**Listed records:**
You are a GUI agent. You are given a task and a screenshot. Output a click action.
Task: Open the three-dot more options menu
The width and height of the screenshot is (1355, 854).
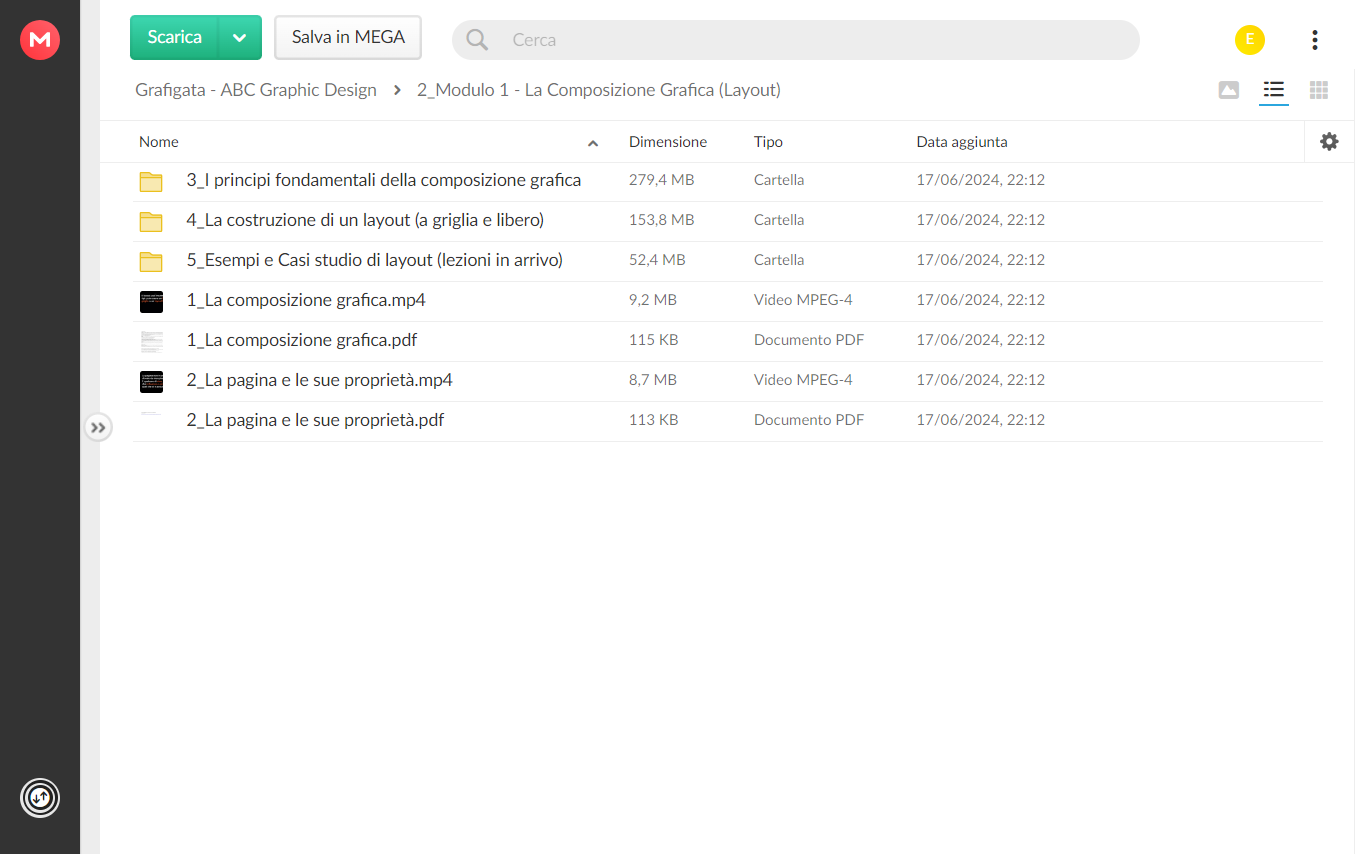pyautogui.click(x=1314, y=40)
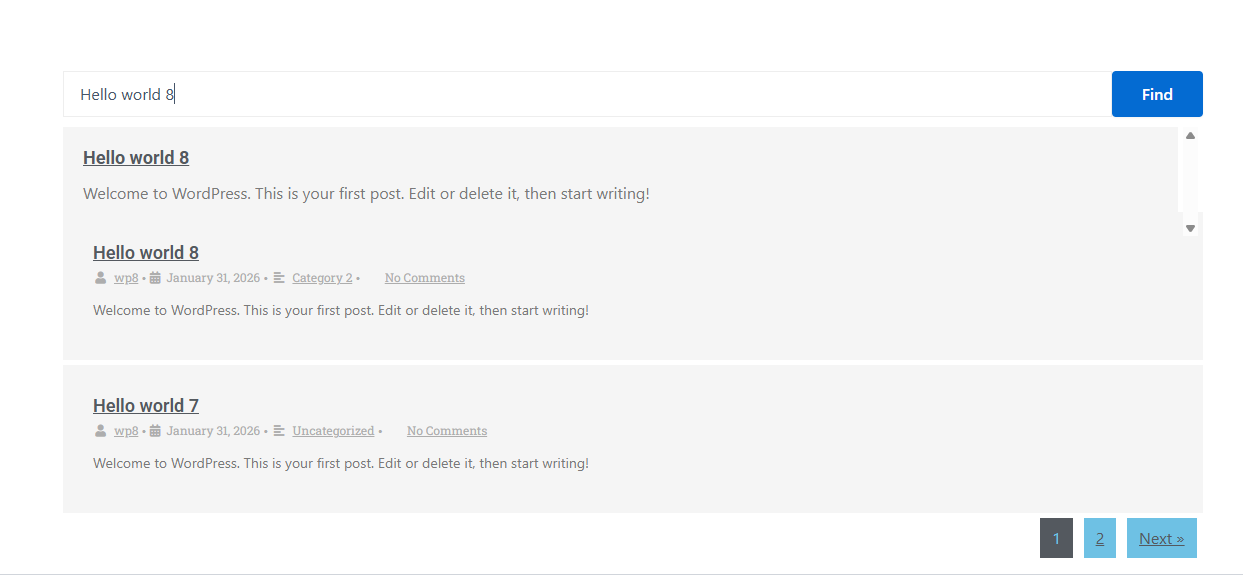Open No Comments link on Hello world 7 post
The image size is (1243, 579).
(446, 431)
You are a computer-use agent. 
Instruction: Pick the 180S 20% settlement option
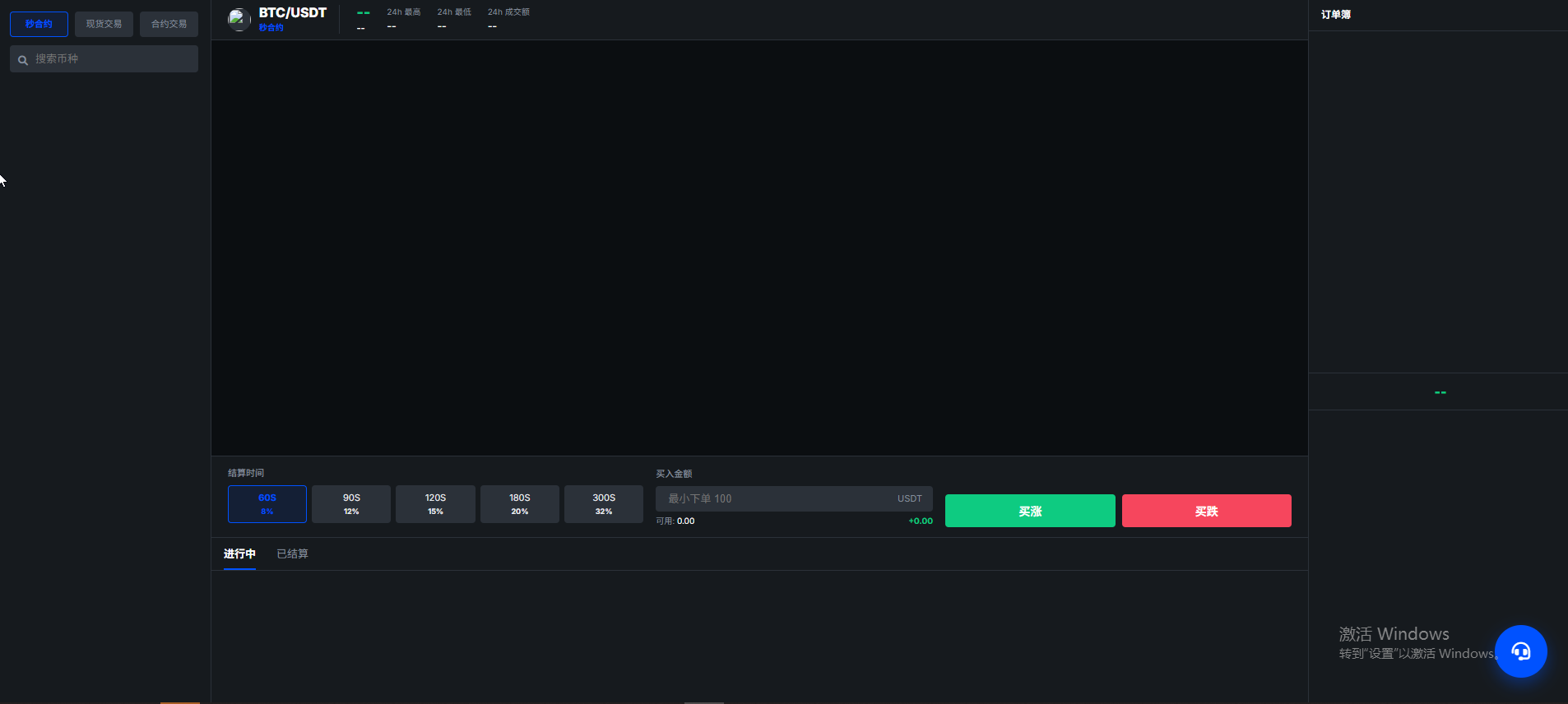(x=519, y=504)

**Task requirements:** Once the line containing "The width and" has been found, write out exactly that line and each one after it through the end of the data, leaving out every picture.

**Answer to this problem:**
The width and height of the screenshot is (1355, 854).
pyautogui.click(x=1314, y=40)
Open No Comments link on Hello world 7 post
The image size is (1243, 579).
(446, 431)
You are a computer-use agent. 
Instruction: Pick the 180S 20% settlement option
(x=519, y=504)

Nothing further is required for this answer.